FMNL1 Is Downregulated In Myelodysplastic Syndromes and Is Involved In Megakaryocytic Differentiation

Myelodysplastic syndromes (MDS) are disorders characterized by morphological dysplasia, impaired differentiation and defective cellular functions, resulting in peripheral cytopenias. FMNL1 belongs to a family of formin-related proteins, indispensable for many fundamental actin-dependent processes. Recently, FMNL1 has been described to be upregulated and play a role in the actin cytoskeleton dynamics during monocyte differentiation to macrophages.

The aim of this work was to characterize FMNL1 expression in total bone marrow cells of patients with MDS comparing to normal donors. We also analyzed FMNL1 expression in erythrocytic, granulocytic and megakaryocytic differentiation, using cell line models. Finally, we evaluated the impact of inhibition of FMNL1 during megakaryocytic differentiation.

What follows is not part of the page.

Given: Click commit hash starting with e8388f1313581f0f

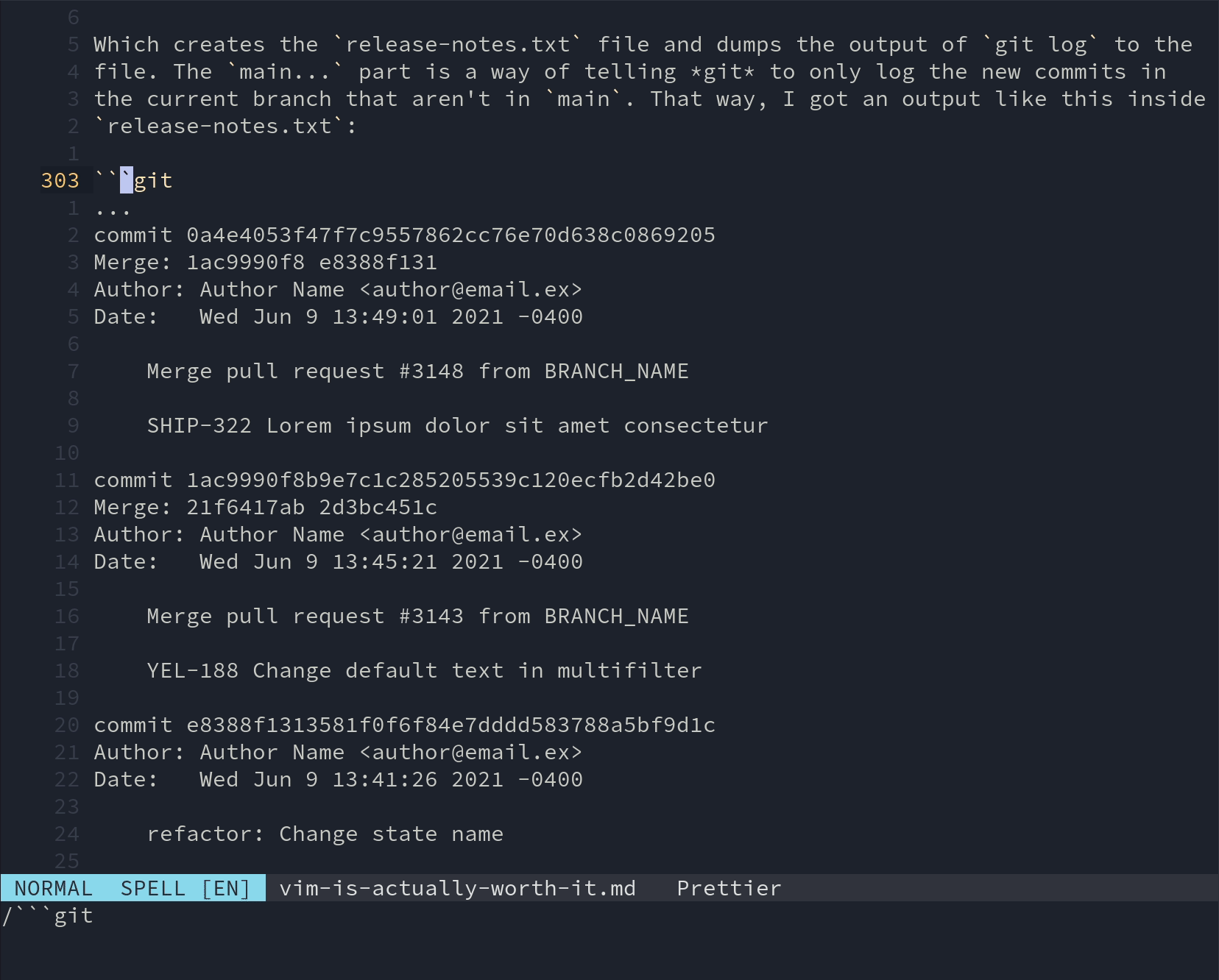Looking at the screenshot, I should 451,725.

A total of 49 patients with a diagnosis of MDS, receiving no treatment, and 18 samples from normal donors were included in the study, which was approved by the National Ethical Committee Board. Samples were submitted to RNA extraction after removal of erythrocytes by hemolysis. FMNL1 expression levels from cell lines or total bone marrow cells were determined by quantitative PCR (q-PCR) or Western blot. KU812 was treated 50 μM hemin and 100 μM hydroxyurea for erythrocytic differentiation. K562 was stimulated with 20nM of PMA for megakaryocytic differentiation. NB4 was treated with 10^{-6 M} of ATRA for granulocytic differentiation. Megakaryocytic differentiation was followed by the increase in megakaryocytic marker (CD61) determined by flow cytometry and cells were also stained with May–Grunwald–Giemsa. K562 cells were transduced with lentivirus-mediated shRNA targeting LacZ or FMNL1. Apoptosis was assessed by Annexin-V/PI staining and cell cycle was evaluated by flow cytometry, both at 24 and 48 hours after induction with PHA. The statistical methods used were the age-adjusted multivariate linear regression analysis, Mann Whitney test or t test.

FMNL1 expression in bone marrow samples was significantly lower in MDS when compared with normal donor cells (P=0.01), especially in the high risk group (P<0.02). Using cell line models for hematopoietic differentiation, there was a fifteen-fold increase and a five-fold increase in FMNL1 expression for megakaryocytic (P=0.002) and granulocytic differentiation (P=0.05) respectively. Western blot analysis corroborated these findings. There was no difference for erythrocytic differentiation. After PMA treatment, the level of the megakaryocytic markers CD61 was significantly lower in K562 shFMNL1 when compared with shLacZ (P=0.01). The level of CD41a (P=0.5) and CD42b (P=0.1) showed a trend toward a decrease in K562 shFMNL1 when compared with shLacZ, however not statistically significantly. Corroborating these data, K562 shFMNL1 showed abnormal megakaryocytic morphological features (larger cells with polylobulated or polysegmented nuclei and vacuolization) compared with cells shLacZ. There were no statistical differences in the apoptosis levels and cell cycle analysis between K562 shFMNL1 and shLacz cells.

The family of formin-related proteins has mainly been related to actin-dependent processes although little is known regarding their possible involvement in haematopoiesis. The lower FMNL1 expression in MDS BM could reflect the role of this protein in cell differentiation. We were therefore prompted to study this issue in depth using megakaryocytic differentiation as a system. In this study, we show increased expression of FMNL1 in PMA-induced megakaryocytic differentiation of K562 cells. Furthermore, knockdown of FMNL1 deregulates differentiation, suggesting that FMNL1 is required in order to maintain the effective megakaryocytopoiesis in MDS. Although FMNL1 silencing effectively down-regulated CD61 expression, CD41a and CD42b were reduced to a lesser extent. The effect of FMNL1 cannot be explained by modifications of the cell cycle or apoptosis during differentiation; and is probably due to the effect in changes in the dynamic remodeling of the cytoskeleton.

No relevant conflicts of interest to declare.